PlanetSolar, in collaboration with Université de Genève won the Global +5 Inovative Award

PlanetSolar, in collaboration with the Université de Genève and Martin Beniston, is extremely proud to announce that we have won the GLOBAL+5 INOVATIVE award presented by The Global Journal for the PLANETSOLAR DEEPWATER EXPEDITION. We are very excited that our 2013 campaign is creating the kind of enthusiasm that will provide the M/S Tûranor the opportunity to have a useful, unique and innovative second life now that she has accomplished her world tour.

GLOBAL+5 is the first ever festival of global governance providing the unique opportunity to identify and award innovative and visionary projects which address some of the world’s most pressing upcoming challenges within the next five years.

Twenty out of seventy-five projects were selected to make the final cut and the Jury was asked to focus on the potential impact of each project over the next five year, the ability to empower and engage citizens, and the innovation that will drive enthusiasm and support for stakeholders.

Based on these criteria, PlanetSolar won the GLOBAL+5 INOVATIVE award for the PLANETSOLAR DEEPWATER EXPEDITION project.
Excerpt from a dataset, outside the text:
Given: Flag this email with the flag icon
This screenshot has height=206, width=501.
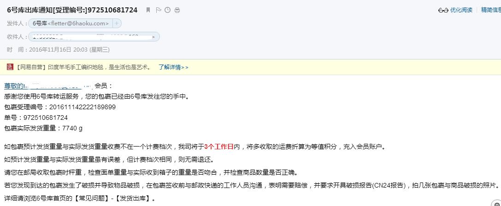Looking at the screenshot, I should point(158,10).
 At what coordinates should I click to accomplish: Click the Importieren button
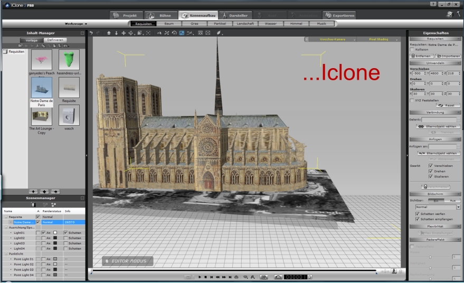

The project’s goal is to carry out a unique scientific measurement campaign along the Gulf Stream and to contribute raising awareness about the reality and complexity of climatic change.

In scientific terms, the use of the PlanetSolar M/S Tûranor as the ideal platform for these scientific experiments is justified by several factors, in particular its relatively slow speed that enables small-scale oceanic features to be documented and mapped, the stable trajectory, and the absence of pollution linked to the combustion of bunker fuel. This last point is crucial, since the “signature” of many organic compounds in the natural environment is close to those found in the exhaust fumes of ships; fumes thus significantly contaminate the measurements, and for the first time thanks to the characteristics of PlanetSolar, the measurements will be sampling exclusively natural environmental conditions.

Beyond the purely scientific aspect of the project, it is expected that the exploration of the very emblematic Gulf Stream by a solar-powered vessel and the results that will emerge, should help in raising awareness about the reality and complexity of climatic changes. Appropriate flow of scientific information to decision-makers at economic and political levels will improve the capacity for appropriate decisions to be taken in the fields of adaptation and climate policy. This will indeed be crucial in upcoming years considering the slow pace of negotiations aimed towards a post-Kyoto protocol; a first major step towards intervention is scheduled for 2015, and the scientific information generated by the PLANETSOLAR DEEPWATER EXPEDITION in 2013 and 2014 will provide new arguments for the upcoming climate negotiations.